**Exercise requirements:** Tally the lines in the listing that contain the word "pixels", and give only the count.

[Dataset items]
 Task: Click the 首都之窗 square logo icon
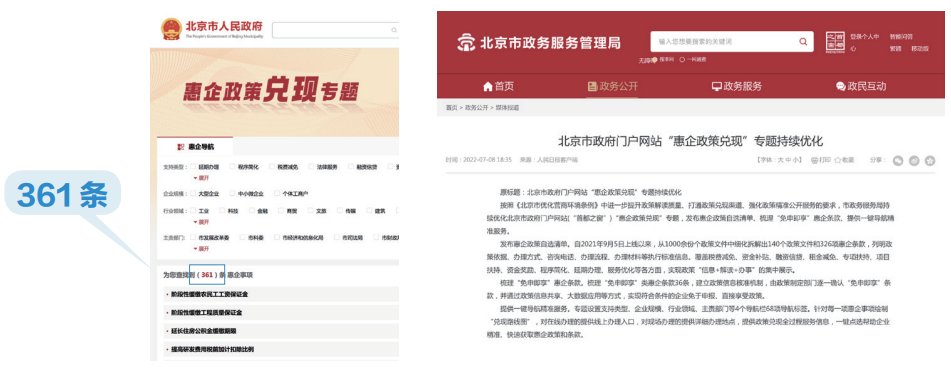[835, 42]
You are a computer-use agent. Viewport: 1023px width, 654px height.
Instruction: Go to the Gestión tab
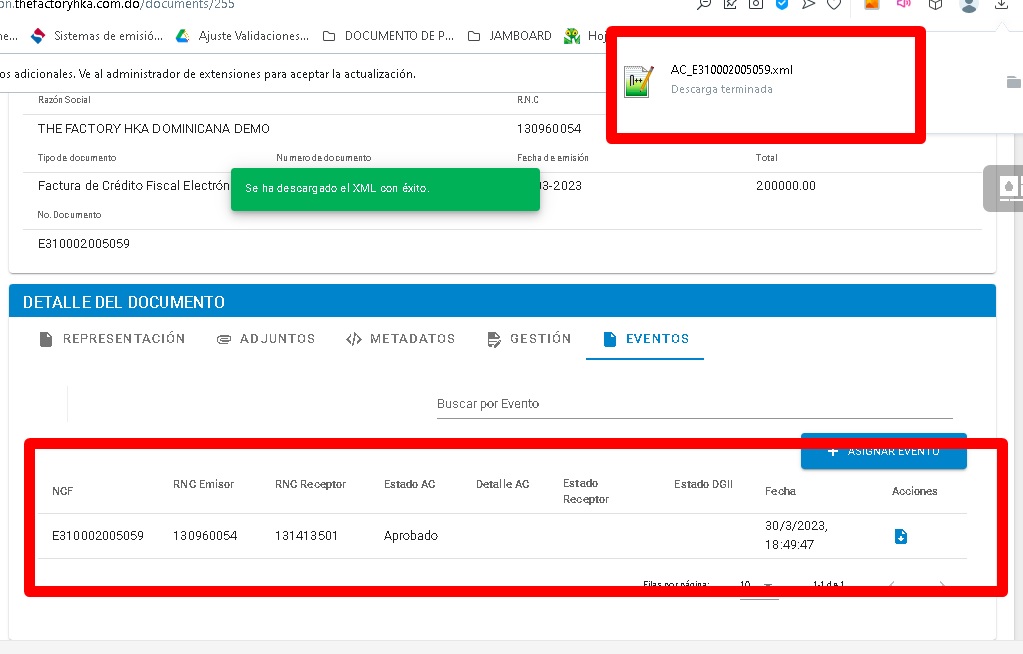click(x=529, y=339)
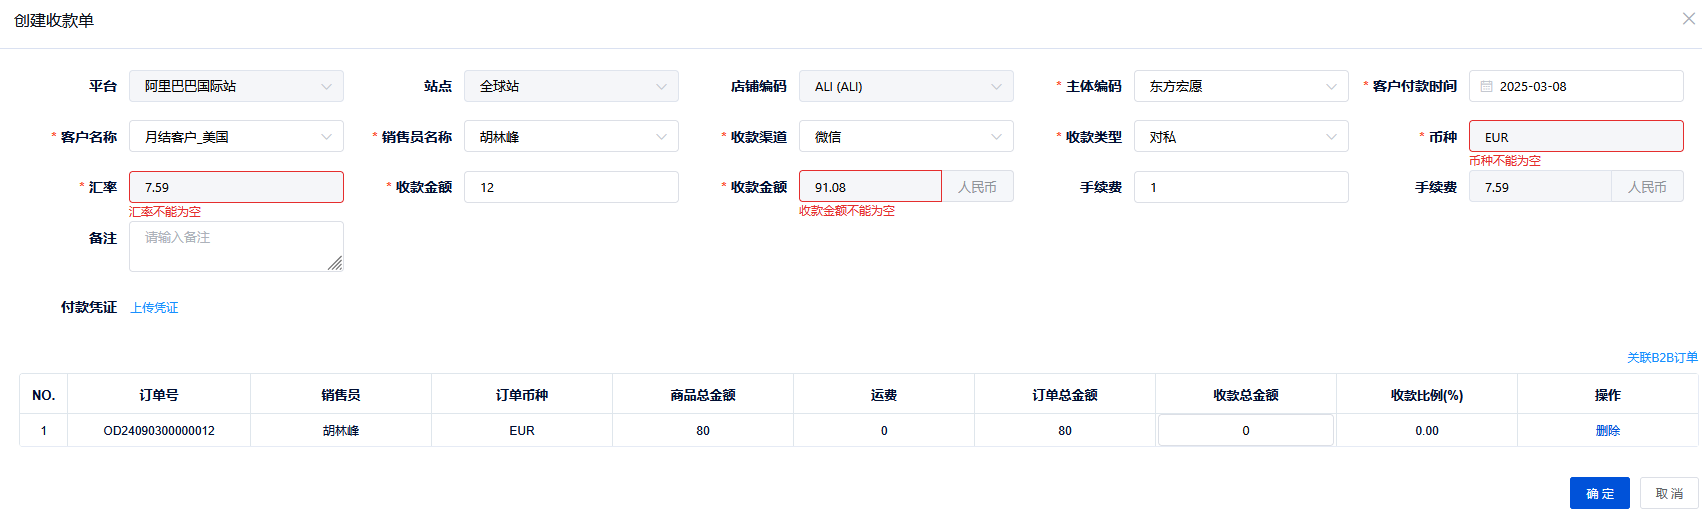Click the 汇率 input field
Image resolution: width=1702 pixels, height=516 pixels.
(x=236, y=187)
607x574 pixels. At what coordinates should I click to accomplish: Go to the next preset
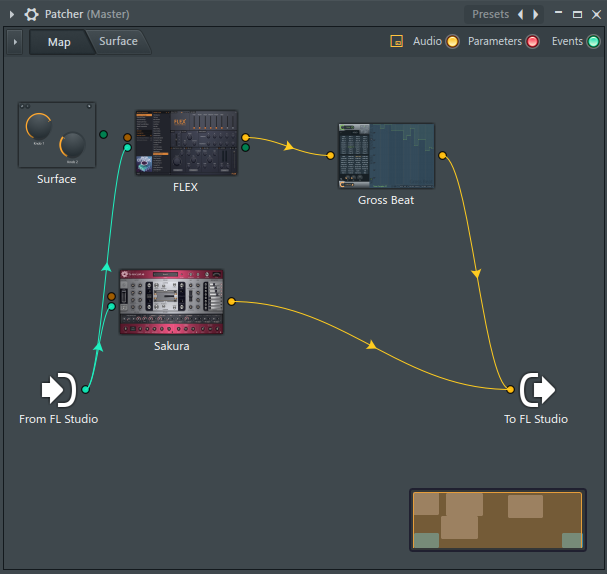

**Task solution:** 2